## TASK INSTRUCTIONS
Rewrite the court's reasons on procedural fairness from "[37]      However, while" to "of procedural fairness.", changing "submissions" to "representations".

## Start PASSAGE TO READ

Did the officer violate procedural fairness in failing to disclose to the applicant that he was considering the HRSDC wage data?

[37]      However, while it was permissible and reasonable for the officer to have considered the HRSDC wage data, his failure to disclose to the applicant the fact that he was doing so and to provide her an opportunity to make submissions to him regarding the data was a violation of procedural fairness.

[38]      This Court has made clear that where officers have questions regarding the credibility or authenticity of an application, they have a duty to go back to the applicant and give the applicant an opportunity to make further submissions, normally through an interview (Talpur, at paragraph 21; Hassani v. Canada (Minister of Citizenship and Immigration), 2006 FC 1283, [2007] 3 F.C.R. 501, at paragraph 24). It is similarly well established that a decision maker’s failure to disclose extrinsic information upon which he or she relies, and that the applicant could not reasonably anticipate would be consulted, violates procedural fairness (see e.g., Shah v. Canada (Minister of Employment and Immigration) (1994), 29 Imm. L.R. (2d) 82 (F.C.A.); Qureshi v. Canada (Minister of Citizenship and Immigration), 2009 FC 1081, [2010] 4 F.C.R. 256, at paragraph 32; Tariku v. Canada (Minister of Citizenship and Immigration), 2007 FC 474, 67 Imm. L.R. (3d) 124, at paragraph 15; Toma v. Canada (Minister of Citizenship and Immigration), 2006 FC 780, 55 Imm. L.R. (3d) 197, at paragraph 18; Amoateng v. Canada (Minister of Citizenship and Immigration) (1994), 90 F.T.R. 51 (F.C.T.D.)).

[39]      Here, the officer had doubts as to whether the applicant had actually fulfilled the requirements of the legal assistant NOC category, and considered average wages applicable to that category to resolve those doubts. The difference between the wages earned by the applicant and the average wages thus played an important part in the officer’s conclusion that the applicant was not acting as a legal assistant. Had the applicant been informed of the officer’s concerns vis-à-vis her wage and been provided with notice that the officer was considering the HRSDC average wage data, she could have provided additional submissions in response, such as evidence relating to average wages paid in small law firms to people of similar experience. Likewise, had she been aware of the officer’s concerns, she might have provided more detail about the kind of work she was performing for the firm. Not knowing that the officer was relying on average wage data, the applicant had no reason to submit such information.

## End PASSAGE TO READ
## Start INFORMATION GIVEN

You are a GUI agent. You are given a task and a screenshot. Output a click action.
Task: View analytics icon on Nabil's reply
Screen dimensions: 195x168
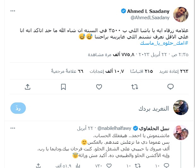coord(78,166)
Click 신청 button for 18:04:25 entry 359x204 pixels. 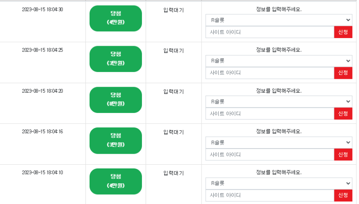(343, 73)
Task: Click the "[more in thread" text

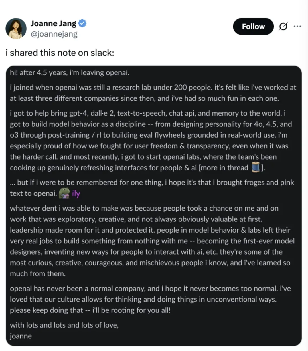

## End INFORMATION GIVEN

## WRITTEN RESPONSE
[37]      However, while it was permissible and reasonable for the officer to have considered the HRSDC wage data, his failure to disclose to the applicant the fact that he was doing so and to provide her an opportunity to make representations to him regarding the data was a violation of procedural fairness.